I was sitting in a hot tub with Captain Marvel, both of us in our bathing suits, as we discussed going on vacation together after we’d saved the world. My Hunter was troubled, though, because clearly Captain Marvel thought our relationship was serious. The thing was that Blade had his eye on her and I’d been encouraging them before falling into a relationship while he stalled. The thing was, I’d been slowly developing some sort of relationship with the X-men’s Magick and I wasn’t sure what sort of thing it was. Friendship? Romantic? Both? Did a woman raised in Limbo by the Devil himself even care that I was seeing Captain Marvel? Hell, was my thing with Captain Marvel just a superheroes with benefits thing?

If this sounds like I’m describing my Marvel fanfic with an OC, congratulations, you have actually used the internet to its fullest extent. It’s also the primary appeal of Midnight Suns in what would otherwise be an average-but-entertaining card-based combat game. No, the primary appeal of Midnight Suns is that it is a “friendship simulator” that goes absolutely as far as it can possibly go so without fully confirming that you’re banging Nico Minrou, Illyanna Rasputin, Wolverine, Blade, Deadpool, or Spider-Man. The romance may be unconfirmed but I wasn’t making up the hot tubbing with Captain Marvel and discussing vacationing bit. There’s subtext and there’s, “Kitty Pryde and Rachel Summers are just good friends.”

The premise is that Hydra has resurrected Lilith, Mother of All Demons. Yes, the Nazis are doing occult stuff again and, you know what, that is 100% fine by me. If you’re going to do a big crossover plot then Hydra is the baddie everyone can agree on is worth punching off a rooftop. This is notably not the Biblical Lilith or even a comic book accurate one but a witch descended from the Elder Gods. She immediately takes down the Sanctum Sanctorum and the Avengers (or more precisely, Captain Marvel,. Iron Man, and Doctor Strange) seek out a team of occult heroes called the Midnight Suns (adapted from the comic book Midnight Sons). The Midnight Suns resurrect your character, a legendary hero who defeated Lilith in the past, and that leaves you as peacemaker between the two factions.

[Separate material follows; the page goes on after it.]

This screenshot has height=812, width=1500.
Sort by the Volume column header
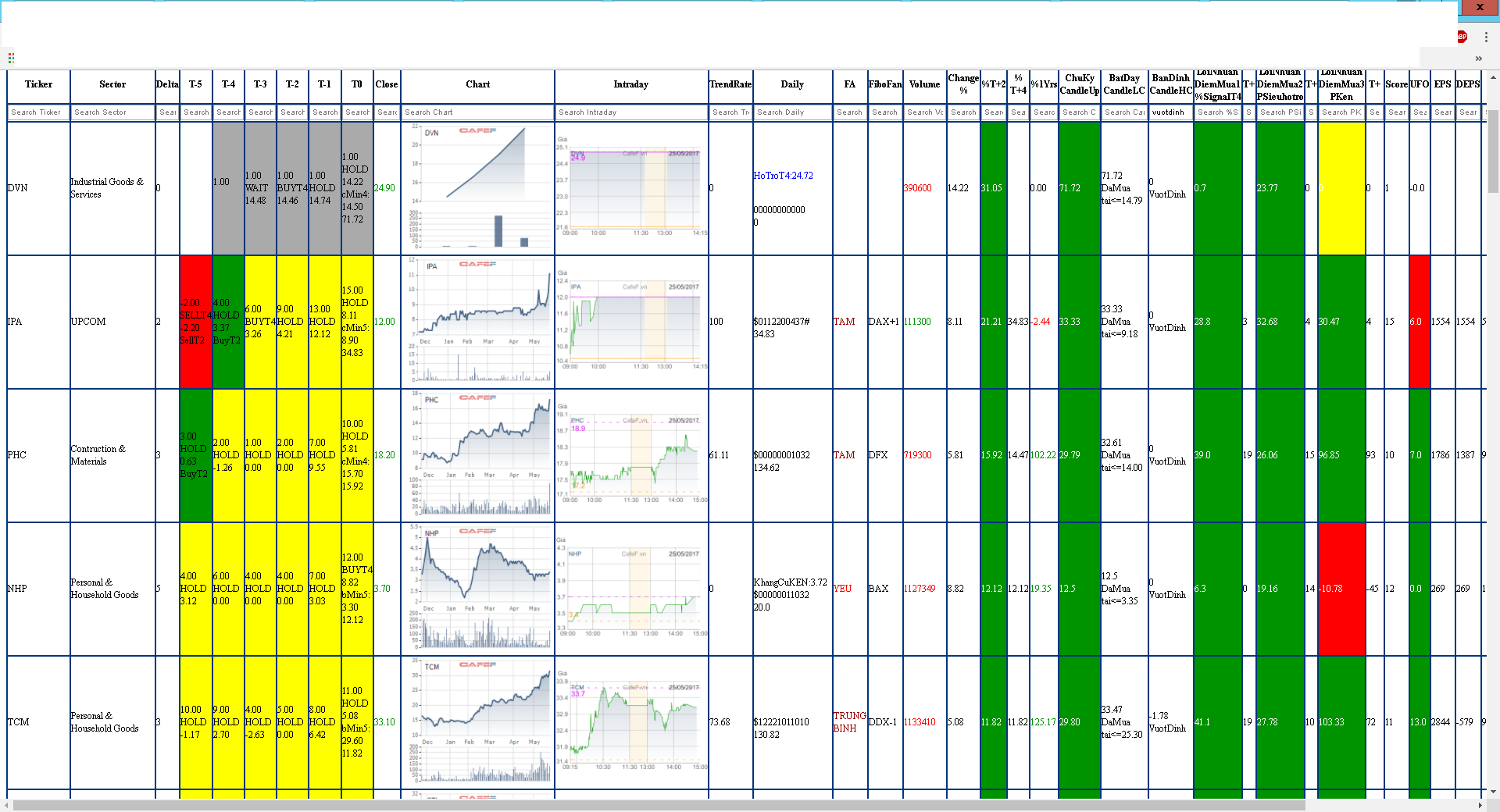point(924,84)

If that sounds pretty complicated for a superhero plotline, it actually is. There’s a surprising focus on character development with the Avengers being used to being big epic world-saving heroes but completely out of their depths when dealing with the supernatural (except for Doctor Strange). The Midnight Suns, by contrast, are extremely good at dealing with occult threats but they’re all inexperienced teenagers (except for Blade). Eventually, they recruit other heroes (Spider-Man, Captain America, Wolverine) while finding out that others have fallen under the sway of Liltih’s mind control like The Hulk as well as Scarlet Witch. It’s a fun storyline that mostly requires you to be the one who threads the needle between them. Given interpersonal fighting is like 90% of Marvel teambooks, that actually makes the story feel like a genuine crisis event.

Half of the game is Bioware-like conversations where you get approval or disapproval depending on what you say. You can buy gifts for the various heroes hanging around your abbey stronghold and depending on what type of gift they are (Magick likes X-men comics for example), you can cheat the relationship system that provides a variety of bonuses. You can also explore the mysteries of the abbey grounds that include a lot of backstory related to Marvel’s ancient history like Chthon and Set. It’s simplistic but satisfying if you like that sort of thing. Most of the characters are on-point with only a few exceptions as I don’t really care about Doctor Strange brooding on how he wasn’t awesome enough to save his house.

The action portion of the game has your characters face off with Hydra goons, demons, and various bosses with decks you build up throughout the game. You eventually unlock supermoves if you get your relationship values high enough and you can do an infinite number of low-level missions to grind them. The combat is fairly addictive and while you’ll probably just eventually find a build you enjoy that and only bring along other heroes when you want to up your relationship. Still, when you finally face Chthon and his armies of evil, you’ll need to have amped up everyone to the highest level you can.

Midnight Suns is not a must-have game but it is definitely one of the best Marvel games I’ve played in, well, a very long time. The fact it focuses on characterization and melodrama over combat is something that makes me want to have a full-fledged RPG. This is close enough with your “blank slate but semi-defined” character ala Commander Shepard to tide me over, though. Is it a bit Gary Stu/Mary Sue-ish to have all of the heroes of Marvel potentially fawn over you? Yeah, maybe, but it’s the closest I’m ever going to get to dat…err, I mean befriending Nico Minrou from Runaways. Which is not at all creepy as I was a teenager when she was first introduced. Ahem.

My biggest takeaway from this game is it’s a lot better than Marvel’s Avengers or even Guardians of the Galaxy (2021). It remembers the chief appeal of Marvel is its characters and we’re familiar with other characters than just the movie versions. The combat isn’t great and it’s a very simple game but it’s not bad by any stretch of the imagination. I even recommend picking up the DLC with their additional characters and missions.